Die Begeisterung dafür hält sich bei Sportler*innen wie Funktionär*innen in Grenzen. Die Gründe der Bedenken liegen auf der Hand: Der Rennkalender ist schon jetzt mehr als voll. Es gab schon heuer, obwohl es ein WM- und Olympia-freies Jahr war, kaum Spielraum für Verschiebungen bei wetterbedingten Absagen und die lange Liste an Verletzten während der Saison spricht dafür, dass die Grenzen der körperlichen Belastbarkeit mehr als ausgereizt sind. Dadurch hat sich der Kampf um den Gesamtweltcup längst zu einem Alleingang von Marco Odermatt entwickelt.
Ähnliche Entwicklungen sind im Fußball zu beobachten, wo immer wieder neue Formate erfunden werden und fast jede Änderung im Austragungsmodus eines Wettbewerbs die Anzahl der einzelnen Spiele in die Höhe treibt, und in der Formel 1 stöhnen Fahrer und Teamverantwortliche schon nach dem zweiten Rennen über die Strapazen, die sie in einer Saison erwarten, in der erstmals 24 Grand Prix über die Bühne gehen sollen. In meiner Jugendzeit waren es noch 16. Neben den Limits an physischer und menschlicher Zumutbarkeit wird auch immer häufiger die ökologische Vertretbarkeit solcher Monsterprogramme in Frage gestellt.
Der berühmte Bericht des Club of Rome zur Lage der Menschheit hat schon im Jahr 1972 sehr drastisch „Die Grenzen des Wachstums“ aufgezeigt. Doch bis heute hat diese eindringliche Warnung kaum einen Niederschlag gefunden – nicht in der Wirtschaft, nicht in unserem Lebensstil und offenbar auch nicht im Sport. Dabei sind die alarmierenden Symptome der Zuviel-isation in all diesen Bereichen längst nicht mehr zu übersehen.

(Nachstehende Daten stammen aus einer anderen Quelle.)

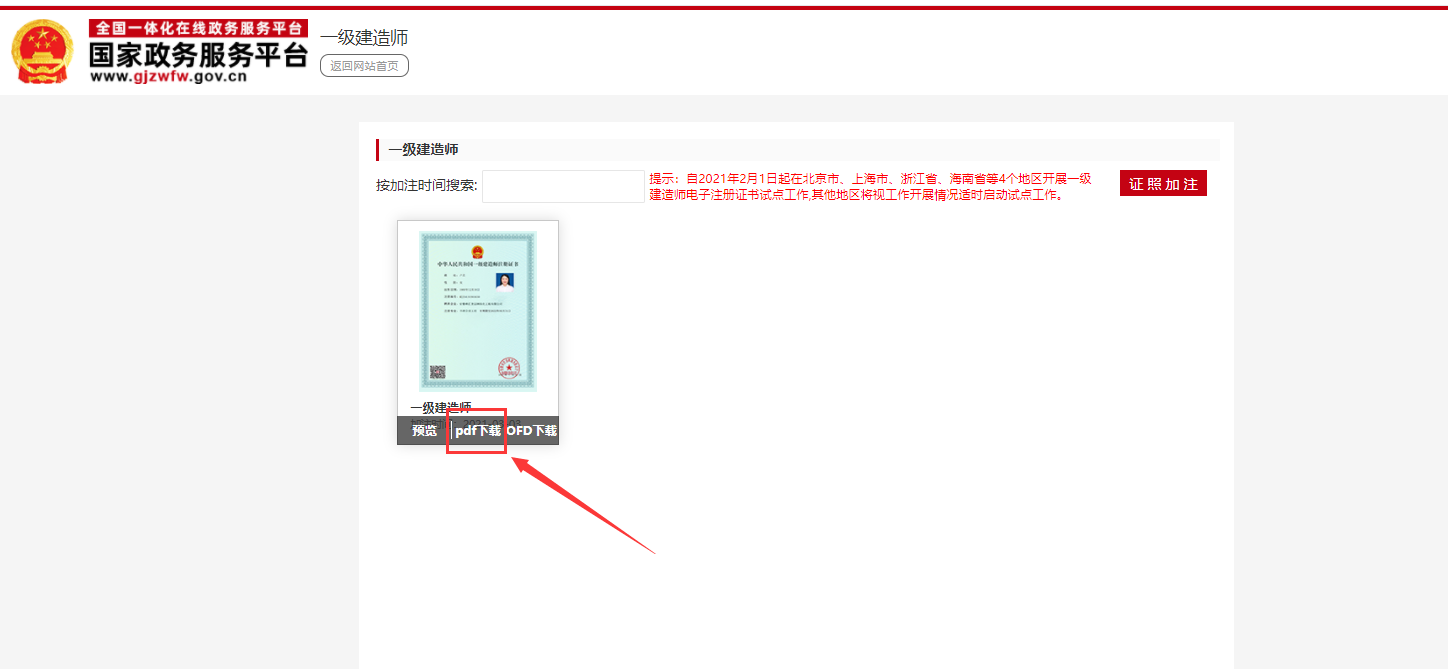1448x669 pixels.
Task: Click the portrait photo on the certificate
Action: [x=507, y=281]
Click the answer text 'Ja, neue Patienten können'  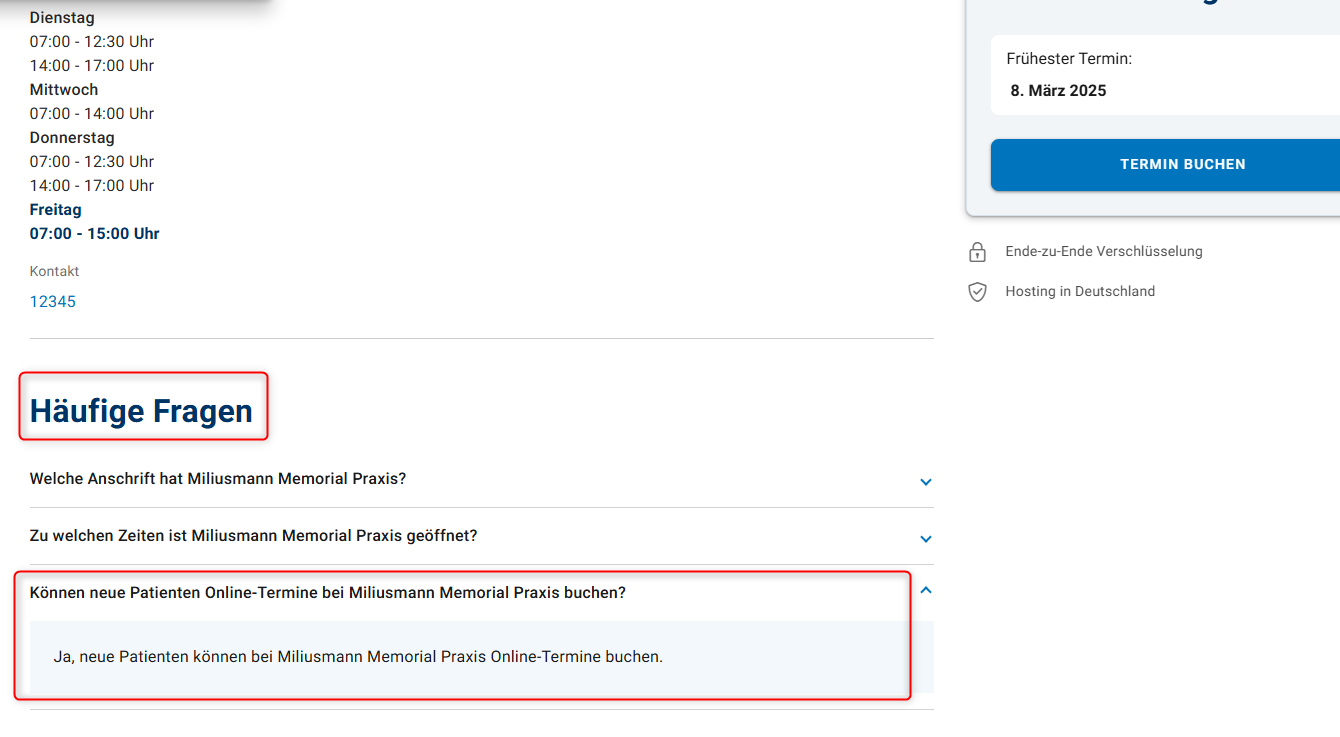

Hinzu kommt, dass bei dem wachsenden Überangebot an Sportevents der begeisterte Sofasportler am Bildschirm allmählich den Durchblick und damit das Interesse verliert. Auch beim Generieren von Aufmerksamkeit gibt es Grenzen des Wachstums. Und besondere Sportereignisse werden nicht dadurch besonderer, dass sie besonders häufig stattfinden. Das Wertvolle daran liegt ja gerade in der seltenen Gelegenheit.